_Directions_
Continue the roundup of favorite short speculative fiction stories from July, picking up right after its last sentence.

The best way to ease the blistering heat of a late summer’s day or to occupy the long dark nights is through some damn fine short speculative fiction. These ten stories were some of my favorites from July. From death and tragedy to freedom and self-discovery, there’s so much to love in these science fiction, fantasy, and horror stories.

 

“Death Is Better” by Oluwatomiwa Ajeigbe

In a future where people known as Pluisites are enslaved on plantations by aliens, two siblings attempt a daring escape. The younger sister, Abiola, is captured by a killer robot, and all hell breaks loose. “Death Is Better” is an action-packed short story. The worldbuilding is so good; it feels like it’s part of a larger story. I wouldn’t be surprised to learn that Oluwatomiwa Ajeigbe had a ton of backstory that didn’t make it into the final version. The ending is especially good.

Lightspeed Magazine (July 2023; Issue 158)

 

“Disparate Points in Space and Time” by Maxine Sophia Wolff

In the early 14th century, a young boy and his father arrive at a monastery. The father thinks his son is his daughter, but the monks see the truth. Years later the boy returns and becomes a monk himself. In a distant galaxy, two outcasts raid an abandoned alien settlement. The spiritual detritus attaches itself to one of them, Gim, which connects them to the monk. Maxine Sophia Wolff has written a wonderful story about identity and community, about realizing your truth and risking everything for it.

Kaleidotrope (Summer 2023)

 

“The Fall of Esther Park” by Lynn D. Jung

“I saw Esther Park dancing with the Horned Boy last night.” Told over four vignettes, our narrator recounts how nice girl Esther Park seduces and is seduced by a god. She begins the story as the ideal Korean American daughter and ends it becoming something powerful and wholly herself. Although the story is fairly serious, I loved the way Lynn D. Jung played with the famous line/meme “I saw Goody Proctor with the Devil.”

Apparition Literary Magazine (Issue 23)

 

“The Ghost Peach Pet Rescue” by Eden Royce

The first issue of the new slice-of-life fantasy stories is live, and it’s a corker. I very nearly put the entire issue on this spotlight, but I finally forced myself to choose one. Attah takes in stray legendary animals with disabilities. She has a three-legged gryphon, a late-developing chimera, even a one-eyed cockatrice. When a friend offers to bring by a new rescue, Attah whips up a dessert with some freshly picked ghost peaches. If you looked up the word “lovely” in the dictionary, this story would be the definition.

_Supplied information_
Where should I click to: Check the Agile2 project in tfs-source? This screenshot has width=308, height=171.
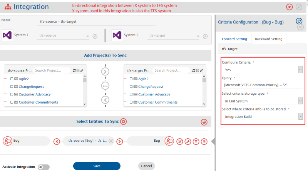coord(12,79)
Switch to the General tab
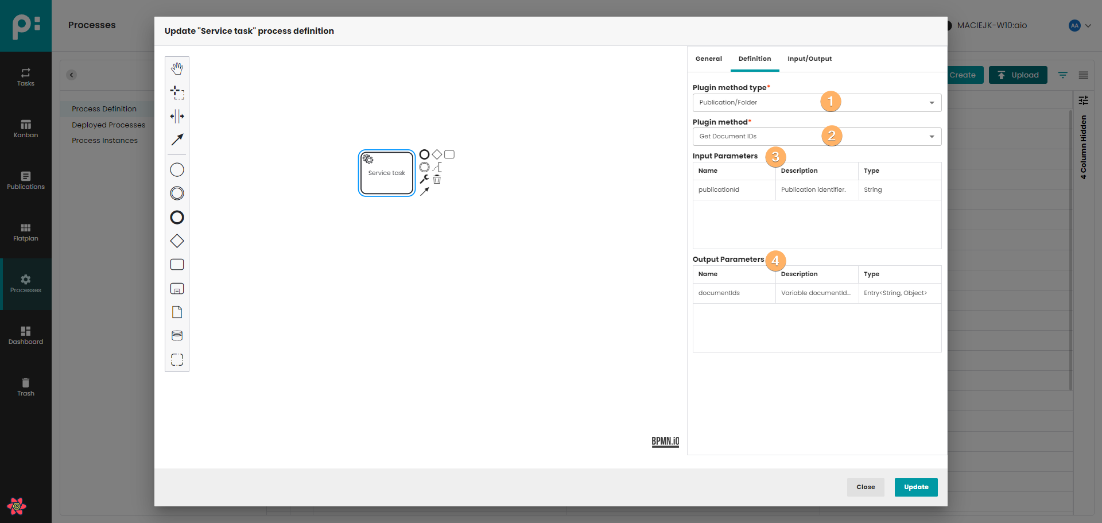The height and width of the screenshot is (523, 1102). pyautogui.click(x=708, y=59)
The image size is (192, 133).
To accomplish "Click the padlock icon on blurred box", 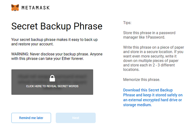I will pyautogui.click(x=52, y=79).
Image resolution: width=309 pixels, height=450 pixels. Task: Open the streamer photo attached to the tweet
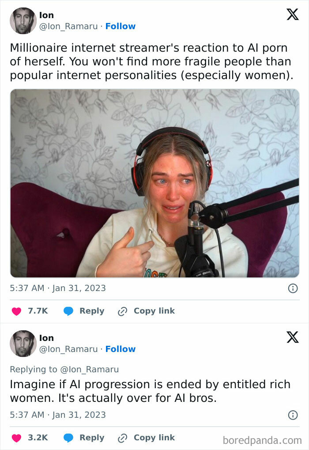[x=155, y=185]
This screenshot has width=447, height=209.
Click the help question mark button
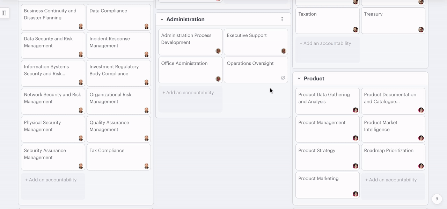click(437, 199)
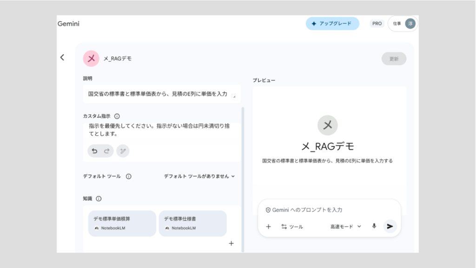Click the microphone icon in prompt box
This screenshot has height=268, width=476.
[374, 227]
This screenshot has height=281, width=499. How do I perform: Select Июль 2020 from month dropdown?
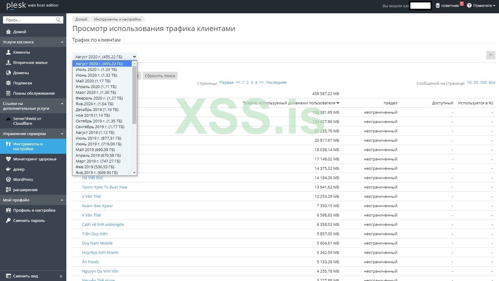point(96,69)
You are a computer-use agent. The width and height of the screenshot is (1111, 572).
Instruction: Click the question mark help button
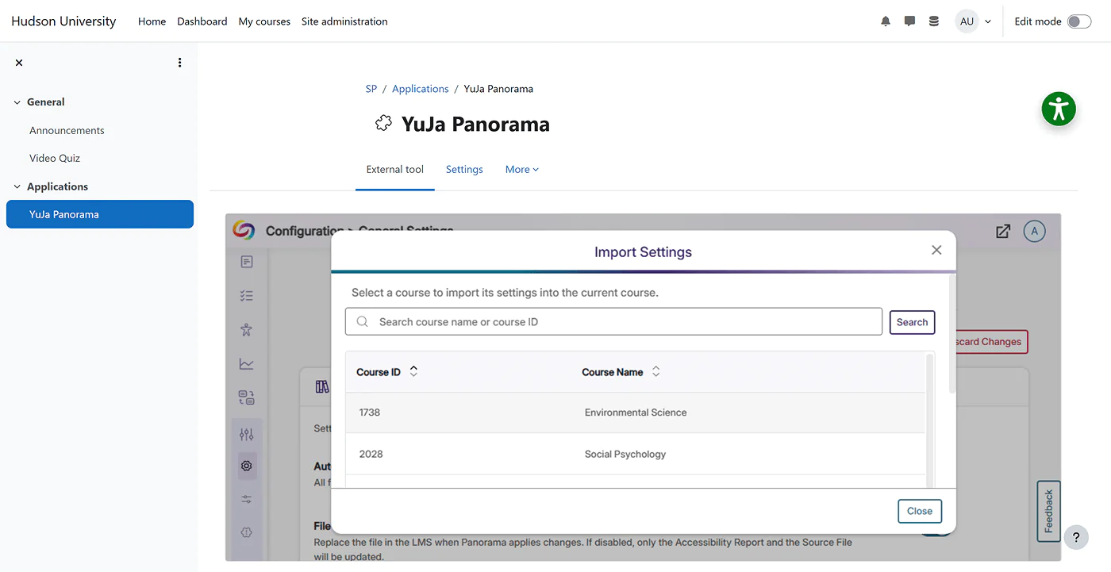click(1075, 537)
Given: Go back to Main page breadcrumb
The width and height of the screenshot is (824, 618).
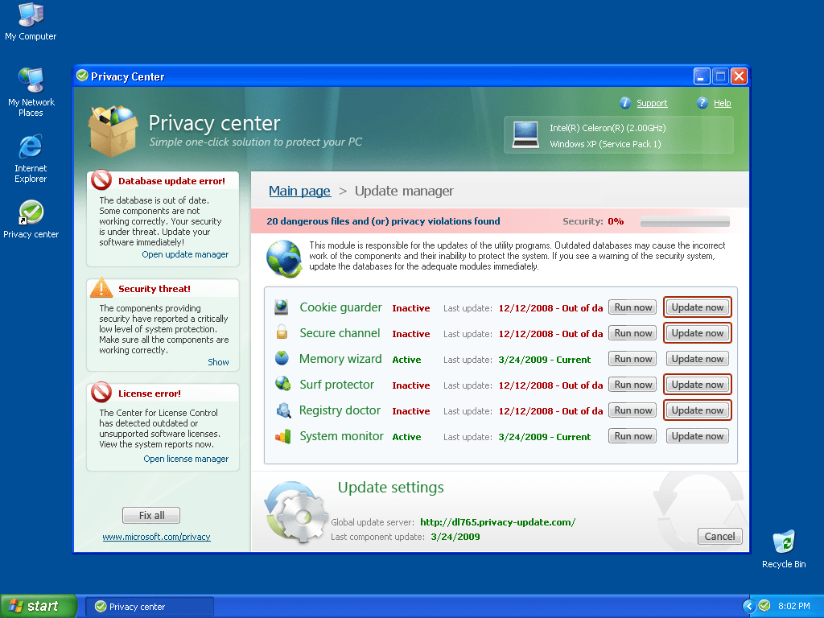Looking at the screenshot, I should click(x=299, y=191).
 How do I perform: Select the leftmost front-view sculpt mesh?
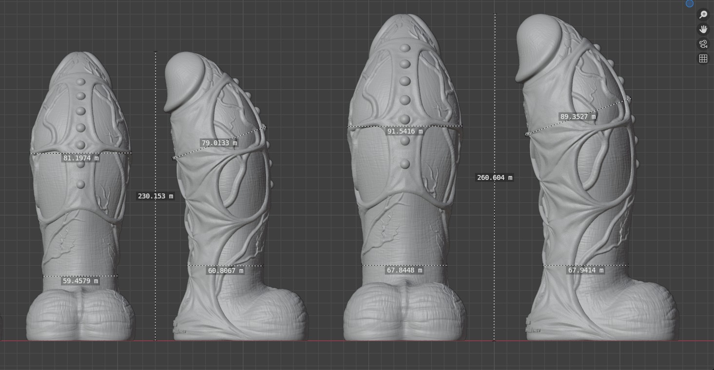tap(80, 219)
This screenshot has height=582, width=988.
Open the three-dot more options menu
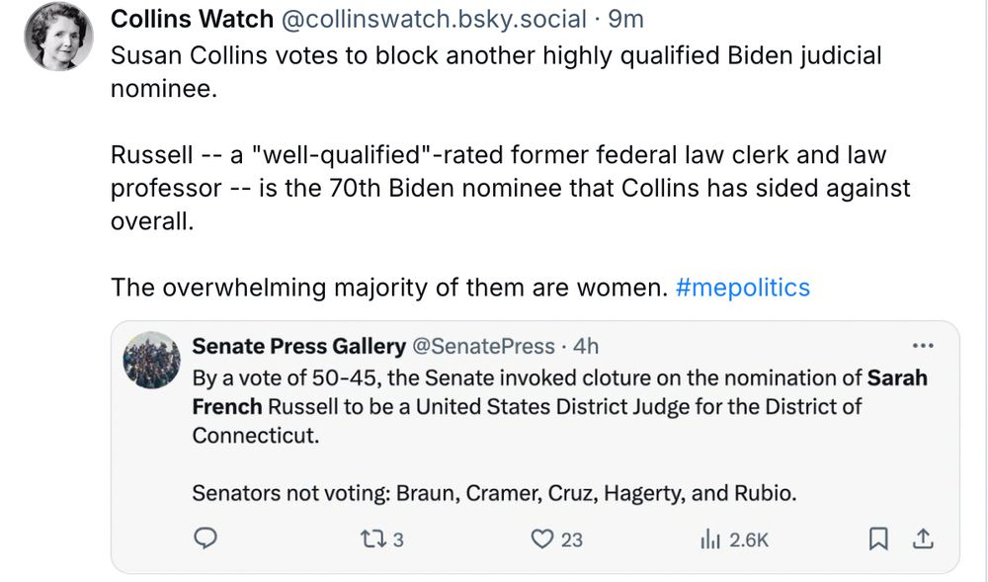pos(922,346)
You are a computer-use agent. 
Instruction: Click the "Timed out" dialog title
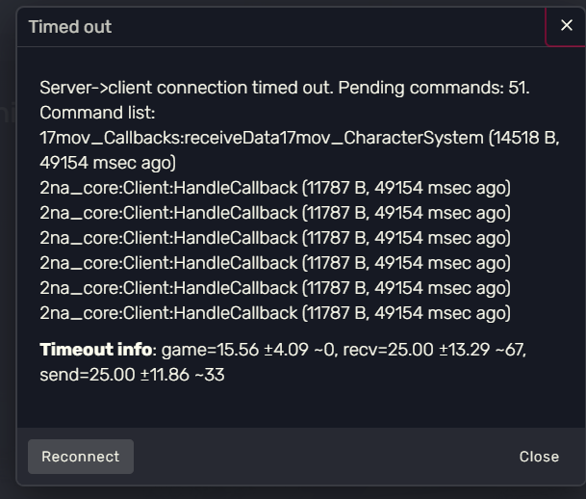pyautogui.click(x=70, y=27)
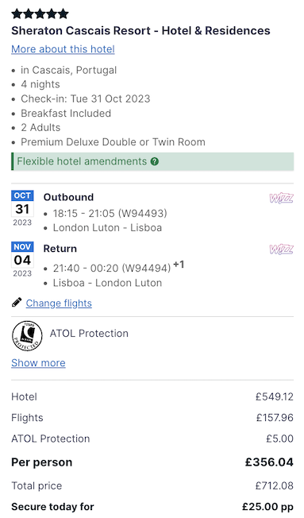The height and width of the screenshot is (518, 304).
Task: Expand details with Show more
Action: 38,363
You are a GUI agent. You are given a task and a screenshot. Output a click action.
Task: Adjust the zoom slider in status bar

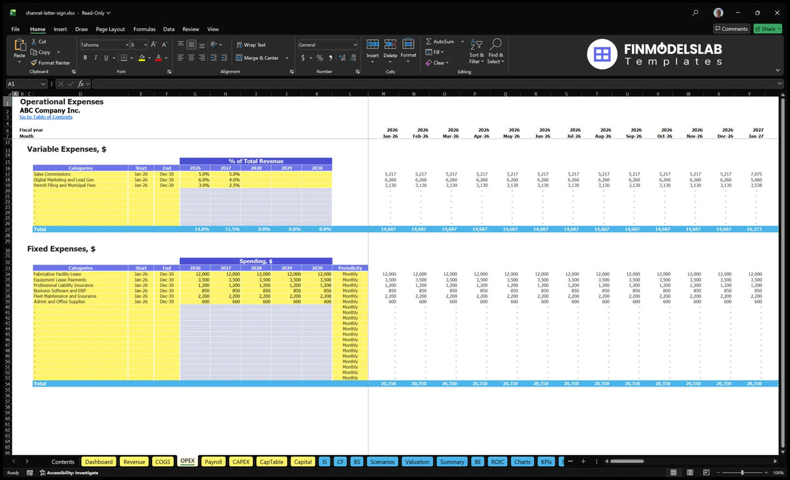tap(741, 473)
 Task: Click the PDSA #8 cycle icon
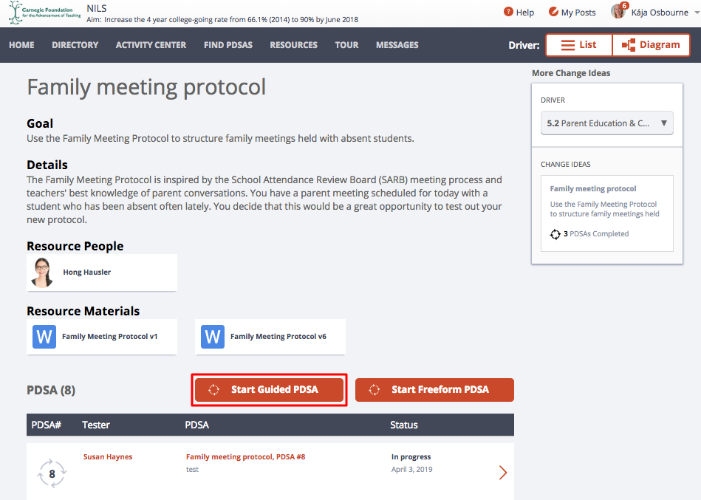(x=52, y=473)
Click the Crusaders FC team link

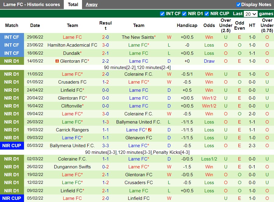72,82
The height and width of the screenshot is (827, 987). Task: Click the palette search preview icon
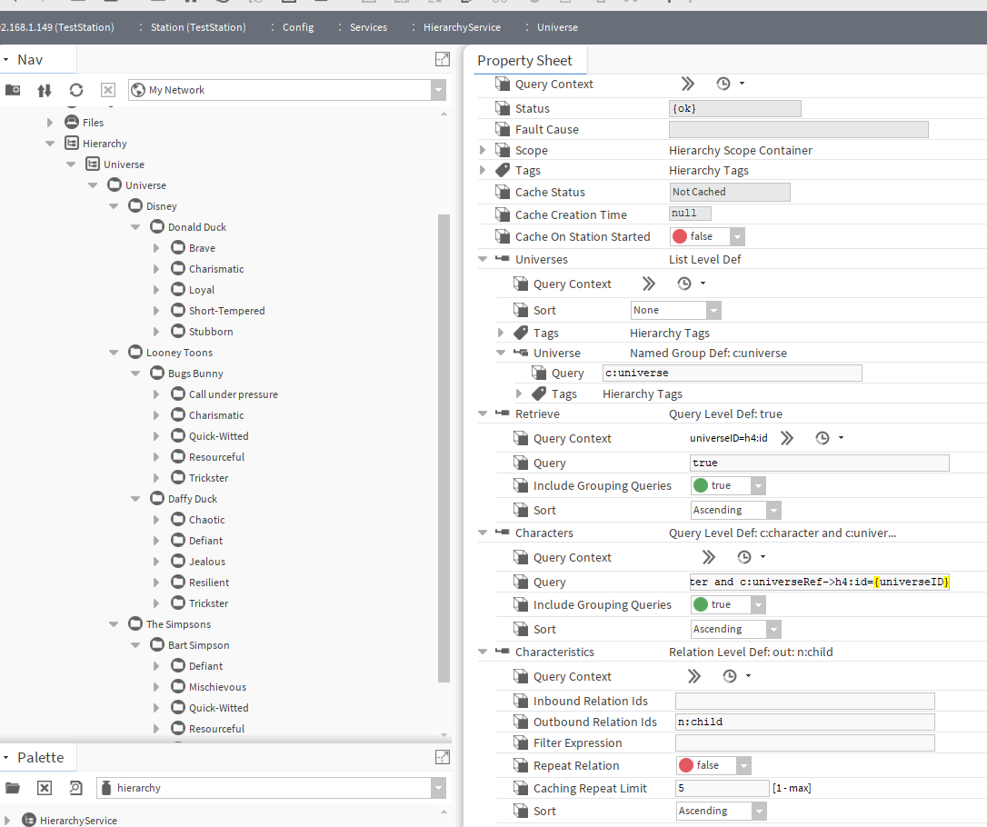point(76,788)
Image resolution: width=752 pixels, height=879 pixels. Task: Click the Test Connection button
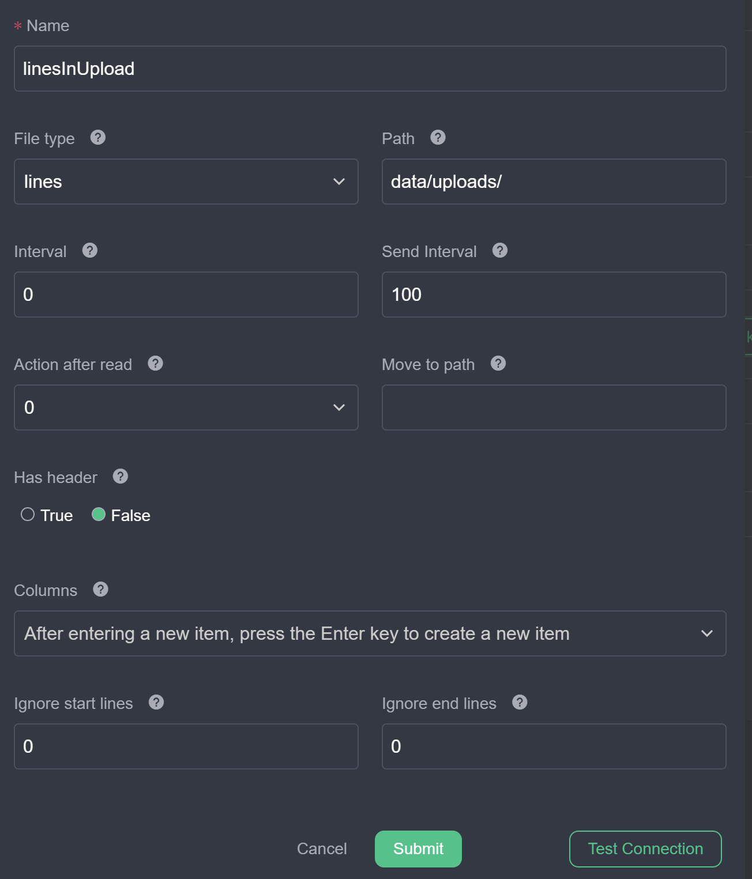(x=645, y=848)
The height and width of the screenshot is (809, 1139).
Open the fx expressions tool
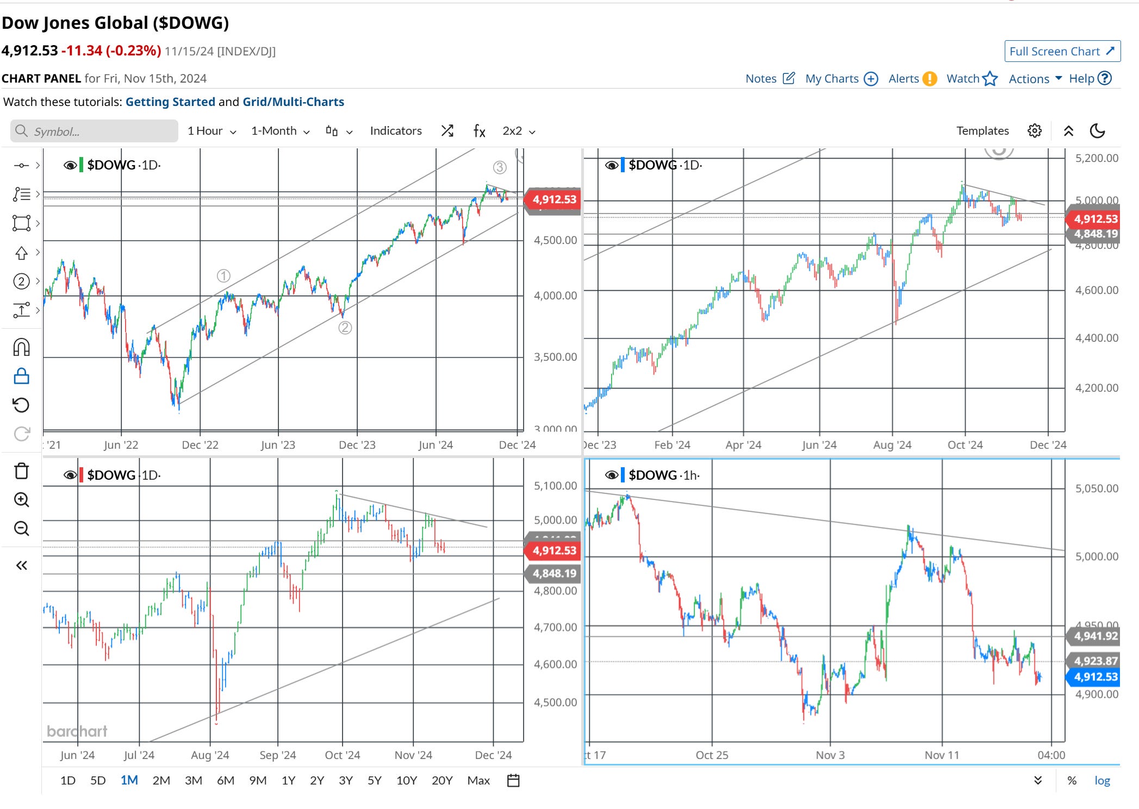pyautogui.click(x=479, y=131)
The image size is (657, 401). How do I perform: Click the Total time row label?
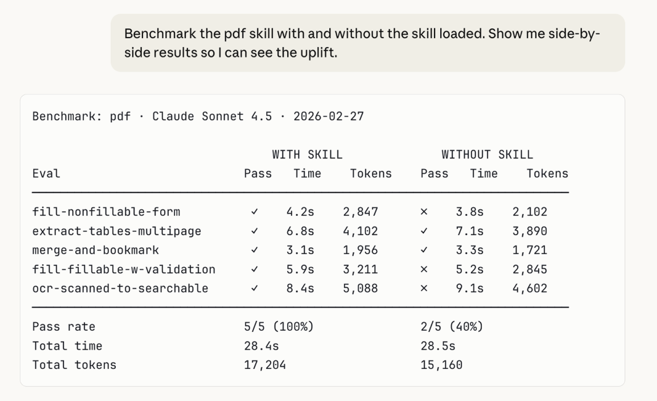pyautogui.click(x=67, y=346)
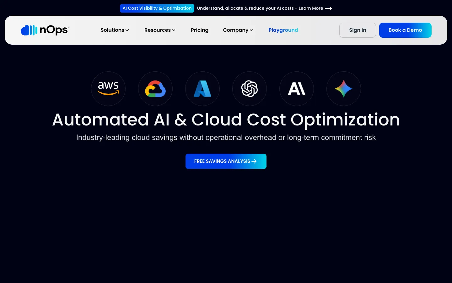Expand the Resources dropdown menu

160,30
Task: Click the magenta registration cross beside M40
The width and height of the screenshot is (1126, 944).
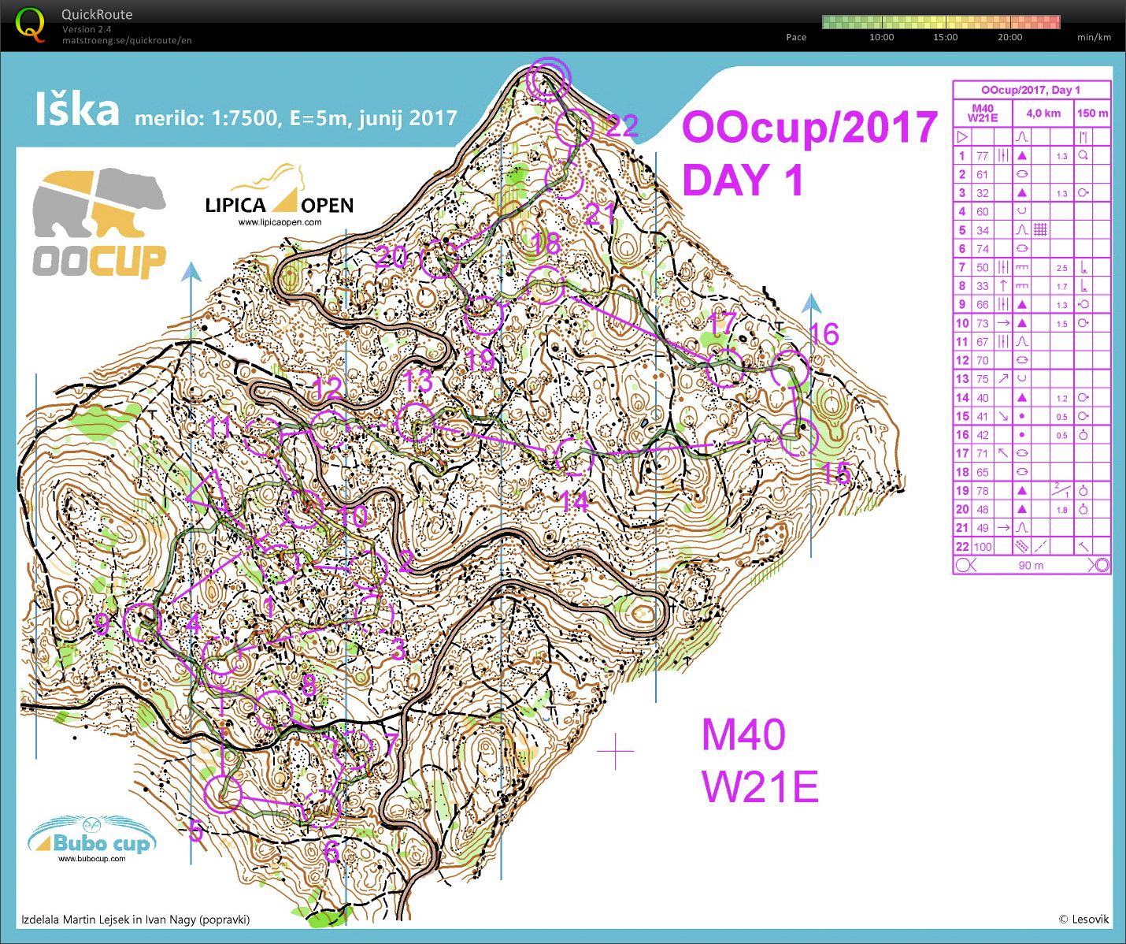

_Final result_
Tales & Feathers (July 2023; Issue 1)

 

“Grown Gown” by Derek Des Anges

I absolutely adored this story about a trans woman wearing a gown made of psychedelic mushrooms. Maggie drags herself to a film premiere ostensibly to debut an “experimental mycofibre dress,” but instead she hides in the bathroom. Maggie’s panic merges with an unexpected fungal chain reaction. It’s not just the dress that’s stressing her out but being newly out. If you’re not trans or nonbinary or otherwise elsewhere on the gender spectrum, you don’t know how momentous it feels the first time you dress in clothes that make you feel like you.

Baffling (July 2023, Issue 12)

 

“If Someone You Love Has Become a Vurdalak” by Sam J. Miller

Sam J. Miller takes a different tack on the vampire mythos with his story about addiction. Brothers Faraday and Planck may be twins, but they couldn’t be more different. Planck’s path diverged toward drug use and addiction and then to becoming a vurdalak, while Faraday’s led him to isolation and an inability to let himself love. Addiction here isn’t just drugs, it’s love: of family, of partners, of the self. This one hit a little too close to home for me, but it didn’t feel like trauma porn. It felt true in that unsettling way only fiction can manage.

The Dark (July 2023; Issue 98)

 

“A Machine for Living In” by Andrew Kozma

What Andrew Kozma’s flash fiction story lacks in word count, it more than makes up for in quality. Our narrator meets their old friend Joe for the first time in ages. Their friendship was rocky, then absent. Now it’s strained by the machine Joe’s built in his garage. A poignant story about a man so determined not to experience a great loss that he seals himself off it and everyone he knows.

Tree and Stone (July 2023; Issue 7)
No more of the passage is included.